▸ **INSTRUCTIONS TO FOLLOW**
In the entries below, find the line with "Theatre Lights (64, 1457)" and the line with "DMX Gear (80, 1023)". Reproduce those two lines and every line between them exactly, and nothing more.

▸ **SUPPLIED MATERIAL**
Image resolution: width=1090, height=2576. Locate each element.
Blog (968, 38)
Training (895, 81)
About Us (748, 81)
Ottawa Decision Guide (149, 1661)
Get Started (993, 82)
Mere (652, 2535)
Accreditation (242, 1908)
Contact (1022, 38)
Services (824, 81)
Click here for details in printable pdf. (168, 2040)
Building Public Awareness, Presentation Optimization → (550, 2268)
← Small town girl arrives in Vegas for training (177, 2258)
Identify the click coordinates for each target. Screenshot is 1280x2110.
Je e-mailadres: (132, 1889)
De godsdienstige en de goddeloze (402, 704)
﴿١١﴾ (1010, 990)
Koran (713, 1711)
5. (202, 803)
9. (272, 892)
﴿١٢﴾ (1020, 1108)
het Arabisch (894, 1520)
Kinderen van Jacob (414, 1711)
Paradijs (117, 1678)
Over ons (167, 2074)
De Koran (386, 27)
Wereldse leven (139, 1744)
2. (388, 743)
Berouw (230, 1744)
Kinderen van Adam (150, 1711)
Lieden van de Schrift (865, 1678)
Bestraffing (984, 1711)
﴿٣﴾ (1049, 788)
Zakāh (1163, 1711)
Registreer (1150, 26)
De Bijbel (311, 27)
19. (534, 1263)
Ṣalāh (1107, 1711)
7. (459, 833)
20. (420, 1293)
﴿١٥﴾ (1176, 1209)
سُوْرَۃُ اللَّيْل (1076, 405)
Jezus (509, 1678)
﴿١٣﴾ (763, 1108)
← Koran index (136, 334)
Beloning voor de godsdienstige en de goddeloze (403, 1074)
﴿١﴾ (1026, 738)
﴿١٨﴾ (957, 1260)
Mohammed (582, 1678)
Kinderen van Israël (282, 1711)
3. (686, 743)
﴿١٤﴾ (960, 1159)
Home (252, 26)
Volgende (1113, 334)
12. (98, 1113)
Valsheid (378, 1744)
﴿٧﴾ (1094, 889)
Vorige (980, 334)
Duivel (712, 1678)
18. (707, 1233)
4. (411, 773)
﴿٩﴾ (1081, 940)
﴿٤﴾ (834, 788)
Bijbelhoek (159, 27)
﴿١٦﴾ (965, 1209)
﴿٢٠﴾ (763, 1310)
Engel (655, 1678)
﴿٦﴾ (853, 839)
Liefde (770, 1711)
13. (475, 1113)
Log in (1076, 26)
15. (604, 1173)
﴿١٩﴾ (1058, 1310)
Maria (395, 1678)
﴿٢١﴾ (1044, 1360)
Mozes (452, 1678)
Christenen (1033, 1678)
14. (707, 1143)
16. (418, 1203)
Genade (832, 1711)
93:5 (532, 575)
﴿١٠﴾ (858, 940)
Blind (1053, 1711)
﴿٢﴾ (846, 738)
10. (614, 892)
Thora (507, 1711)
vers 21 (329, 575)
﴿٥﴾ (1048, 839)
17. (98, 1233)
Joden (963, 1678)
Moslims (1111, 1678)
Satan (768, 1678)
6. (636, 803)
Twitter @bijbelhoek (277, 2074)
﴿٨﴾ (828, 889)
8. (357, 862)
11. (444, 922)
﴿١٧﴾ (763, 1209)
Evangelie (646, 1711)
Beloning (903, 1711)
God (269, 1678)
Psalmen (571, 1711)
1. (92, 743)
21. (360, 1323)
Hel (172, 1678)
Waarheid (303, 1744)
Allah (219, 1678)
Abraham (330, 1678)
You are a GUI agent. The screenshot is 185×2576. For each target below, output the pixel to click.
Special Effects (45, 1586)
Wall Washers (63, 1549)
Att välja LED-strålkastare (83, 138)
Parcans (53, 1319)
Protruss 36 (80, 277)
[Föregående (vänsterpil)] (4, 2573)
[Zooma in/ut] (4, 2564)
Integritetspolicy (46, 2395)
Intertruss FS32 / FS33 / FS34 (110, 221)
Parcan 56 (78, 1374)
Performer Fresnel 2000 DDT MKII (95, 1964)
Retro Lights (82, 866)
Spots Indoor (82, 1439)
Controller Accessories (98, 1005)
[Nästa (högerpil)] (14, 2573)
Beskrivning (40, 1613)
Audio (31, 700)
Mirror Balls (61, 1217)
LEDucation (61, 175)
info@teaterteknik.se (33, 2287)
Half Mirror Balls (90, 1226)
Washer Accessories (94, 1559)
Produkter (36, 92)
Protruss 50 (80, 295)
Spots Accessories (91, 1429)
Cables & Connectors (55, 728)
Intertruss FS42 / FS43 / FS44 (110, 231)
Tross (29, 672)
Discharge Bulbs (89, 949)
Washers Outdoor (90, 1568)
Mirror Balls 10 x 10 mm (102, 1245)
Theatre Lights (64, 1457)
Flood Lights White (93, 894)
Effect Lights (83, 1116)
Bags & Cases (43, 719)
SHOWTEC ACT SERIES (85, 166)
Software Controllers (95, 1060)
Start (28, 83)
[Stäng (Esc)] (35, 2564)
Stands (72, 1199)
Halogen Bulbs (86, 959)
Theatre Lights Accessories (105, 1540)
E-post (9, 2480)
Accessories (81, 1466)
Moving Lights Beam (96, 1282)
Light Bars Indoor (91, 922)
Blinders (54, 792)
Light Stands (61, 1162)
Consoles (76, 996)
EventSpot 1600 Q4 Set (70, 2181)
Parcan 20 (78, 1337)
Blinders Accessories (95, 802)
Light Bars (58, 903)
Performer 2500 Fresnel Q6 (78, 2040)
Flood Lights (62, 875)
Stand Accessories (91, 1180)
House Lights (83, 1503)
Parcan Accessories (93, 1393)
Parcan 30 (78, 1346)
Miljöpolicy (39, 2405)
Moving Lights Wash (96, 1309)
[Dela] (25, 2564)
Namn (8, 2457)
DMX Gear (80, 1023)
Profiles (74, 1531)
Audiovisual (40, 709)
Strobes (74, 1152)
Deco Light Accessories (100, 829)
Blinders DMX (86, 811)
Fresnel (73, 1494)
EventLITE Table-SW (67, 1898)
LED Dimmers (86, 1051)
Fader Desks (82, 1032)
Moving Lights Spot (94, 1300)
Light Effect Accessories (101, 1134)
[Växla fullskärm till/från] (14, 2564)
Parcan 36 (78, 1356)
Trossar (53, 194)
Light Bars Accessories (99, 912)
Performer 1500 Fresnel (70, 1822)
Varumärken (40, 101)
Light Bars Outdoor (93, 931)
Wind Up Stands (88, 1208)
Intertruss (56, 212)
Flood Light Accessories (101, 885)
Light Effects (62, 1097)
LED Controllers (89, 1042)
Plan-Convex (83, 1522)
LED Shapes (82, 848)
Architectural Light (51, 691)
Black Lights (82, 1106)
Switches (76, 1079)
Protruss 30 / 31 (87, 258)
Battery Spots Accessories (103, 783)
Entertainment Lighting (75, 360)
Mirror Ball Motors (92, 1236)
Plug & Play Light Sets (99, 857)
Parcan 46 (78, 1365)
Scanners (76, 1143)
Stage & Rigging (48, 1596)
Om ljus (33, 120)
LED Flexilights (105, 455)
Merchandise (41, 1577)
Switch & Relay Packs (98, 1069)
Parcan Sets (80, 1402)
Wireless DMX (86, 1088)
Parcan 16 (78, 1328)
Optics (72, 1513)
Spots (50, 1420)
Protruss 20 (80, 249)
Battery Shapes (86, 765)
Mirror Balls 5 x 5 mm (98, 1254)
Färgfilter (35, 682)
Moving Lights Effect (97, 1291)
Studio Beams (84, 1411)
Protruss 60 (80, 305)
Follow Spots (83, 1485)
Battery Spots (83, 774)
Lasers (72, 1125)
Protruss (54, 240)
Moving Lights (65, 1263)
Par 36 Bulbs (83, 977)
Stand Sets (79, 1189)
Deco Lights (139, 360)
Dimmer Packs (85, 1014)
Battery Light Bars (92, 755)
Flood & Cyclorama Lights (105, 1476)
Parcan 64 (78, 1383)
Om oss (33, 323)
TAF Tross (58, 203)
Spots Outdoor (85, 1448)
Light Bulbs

▸ **EXERCISE OUTPUT**
Theatre Lights (64, 1457)
Flood Lights White (93, 894)
Effect Lights (83, 1116)
Bags & Cases (43, 719)
SHOWTEC ACT SERIES (85, 166)
Software Controllers (95, 1060)
Start (28, 83)
[Stäng (Esc)] (35, 2564)
Stands (72, 1199)
Halogen Bulbs (86, 959)
Theatre Lights Accessories (105, 1540)
E-post (9, 2480)
Accessories (81, 1466)
Moving Lights Beam (96, 1282)
Light Bars Indoor (91, 922)
Blinders (54, 792)
Light Stands (61, 1162)
Consoles (76, 996)
EventSpot 1600 Q4 Set (70, 2181)
Parcan 20 (78, 1337)
Blinders Accessories (95, 802)
Light Bars (58, 903)
Performer 2500 Fresnel Q6 (78, 2040)
Flood Lights (62, 875)
Stand Accessories (91, 1180)
House Lights (83, 1503)
Parcan Accessories (93, 1393)
Parcan 30 (78, 1346)
Miljöpolicy (39, 2405)
Moving Lights Wash (96, 1309)
[Dela] (25, 2564)
Namn (8, 2457)
DMX Gear (80, 1023)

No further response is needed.